▶ _Action item A_:
Answer these questions from the text on equine dentistry, one line each.
(i) By what age have horses shed and replaced all of their deciduous teeth?
(ii) How often is floating routinely done?
(iii) What does "quidding hay" mean?
▶ _Action item B_: Reproduce word for word the stretch of the text on equine dentistry from "Dental problems can" through "or the face.".

=== Source document ===

Have you ever looked a gift horse in the mouth? How about a horse you paid good money for? You should, because it is the only way to find and correct dental problems. It is often difficult to look inside your horse's mouth. They often resent you trying to open their mouth and inserting a flashlight. The examination can be difficult, and even dangerous, not to mention the actual dental work that is needed.

A thorough and knowledgeable veterinarian or equine dental technician should inspect the horse's teeth and oral cavity. It is amazing what abnormalities can be found. All horses should be checked for dental problems before being put in training. Many trainers know they can avoid trouble and make training easier if there are no dental problems or have them corrected before beginning.

Dental problems can manifest themselves in many ways. Common signs due to dental abnormalities can include: quidding hay (dropping partially chewed balls of hay); loss of weight; a bad odor from the mouth; trouble chewing (turning the head on an angle or up to one side when eating); dropping grain; abnormal chewing motion; resisting placing the bit into the mouth (sharp canines?); resisting bit contact (head tossing, trouble bending, traveling and jumping hollow); passing whole, uncrushed grain in manure; sour attitude; tail wringing; a chronic discharge from one nostril; a swelling on the jaw or the face.

Teeth problems occur when sharp edges and points develop due to normal or abnormal wear patterns. Horses are born with only their upper and lower central incisors and twelve premolars (cheek teeth). The rest of the deciduous incisors (baby teeth) erupt and come into use over their first nine months. Horses gain twelve additional permanent molars from one to three and a half years of age. They also shed and replace all of their deciduous teeth by four years of age. Shedding deciduous teeth (caps) often cause discomfort. Pulling these loose or impacted caps often helps a great deal. Meanwhile, a horse's teeth are very slowly and constantly erupting (growing out), like a beaver's teeth, and continue to do so throughout their life until they may finally fall out at 25 plus years. This eruption is kept in balance in the normal horse by wear on the teeth by grinding food, and contact with the opposing tooth. Problems arise when a tooth fails to develop and allows the opposing tooth to over grow into the dental gap. This overgrown tooth can interfere with mastication, and cause pain if it reaches the opposite gum. Hooks develop on the first and last cheek teeth when they are not in one hundred percent opposition. These hooks can lacerate the cheeks and gums. They can be removed by cutting or filing (see photos-Dr. Hyde works with Equine Dental Technician Dennis Lynch from Potomac, MD to cut the large hooks present on this horse). Today these larger hooks are often removed by use of a motorized rotary burr while the horse is sedated.

Even horses with properly aligned teeth will develop numerous sharp points along their grinding cheek teeth. Removing these points with a file is called floating. Floating is done routinely every six months to a year to allow the horse more comfort, and to prevent check and tongue lacerations. Horses can abscess teeth that crack, or loosen with advanced age.

Equine dentistry is often neglected and the horses suffer, and riders or trainers have more difficulty than necessary when riding. Equine dentistry is a physically and mentally demanding profession. Many horses can have routine dental exams and maintenance work done without sedation. Some uncooperative patients, and painful procedures necessitate sedation. Equine dental technicians can often provide routine maintenance and sometimes work with veterinarians on difficult cases that require sedation, antibiotics, radiographs, or surgery. Let us remember to call our horse's dentist, and to appreciate their hard work.

NOTE: The American School of Equine Dentistry is a private school.

=== Collected material ===

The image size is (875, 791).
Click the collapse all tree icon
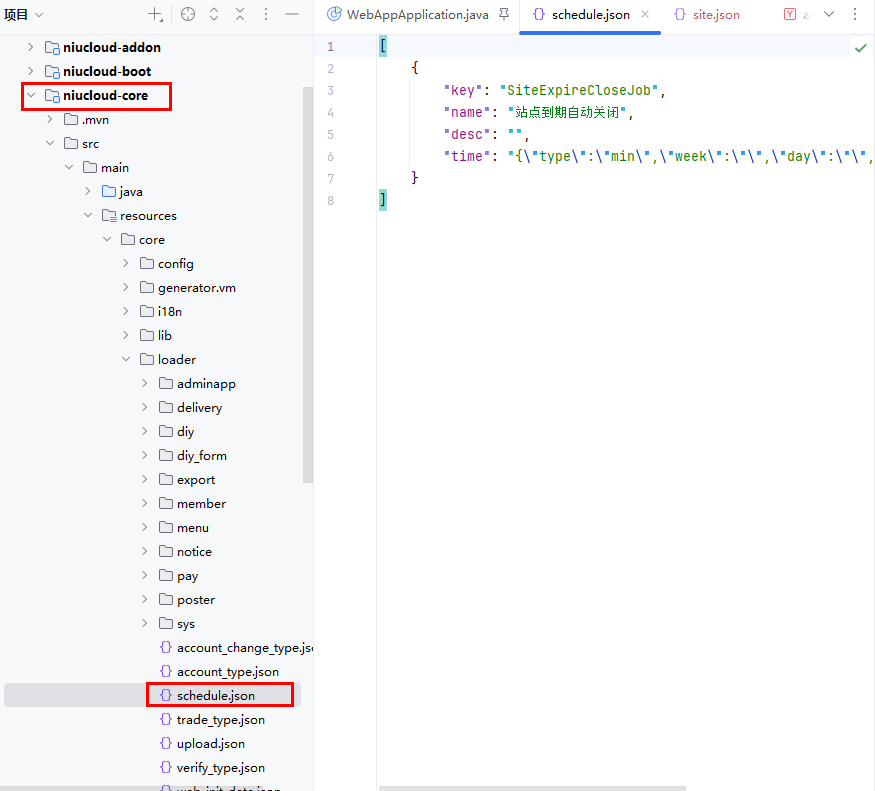(240, 15)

===

▶ _Written answer A_:
(i) By four years of age.
(ii) Every six months to a year.
(iii) Dropping partially chewed balls of hay.

▶ _Written answer B_:
Dental problems can manifest themselves in many ways. Common signs due to dental abnormalities can include: quidding hay (dropping partially chewed balls of hay); loss of weight; a bad odor from the mouth; trouble chewing (turning the head on an angle or up to one side when eating); dropping grain; abnormal chewing motion; resisting placing the bit into the mouth (sharp canines?); resisting bit contact (head tossing, trouble bending, traveling and jumping hollow); passing whole, uncrushed grain in manure; sour attitude; tail wringing; a chronic discharge from one nostril; a swelling on the jaw or the face.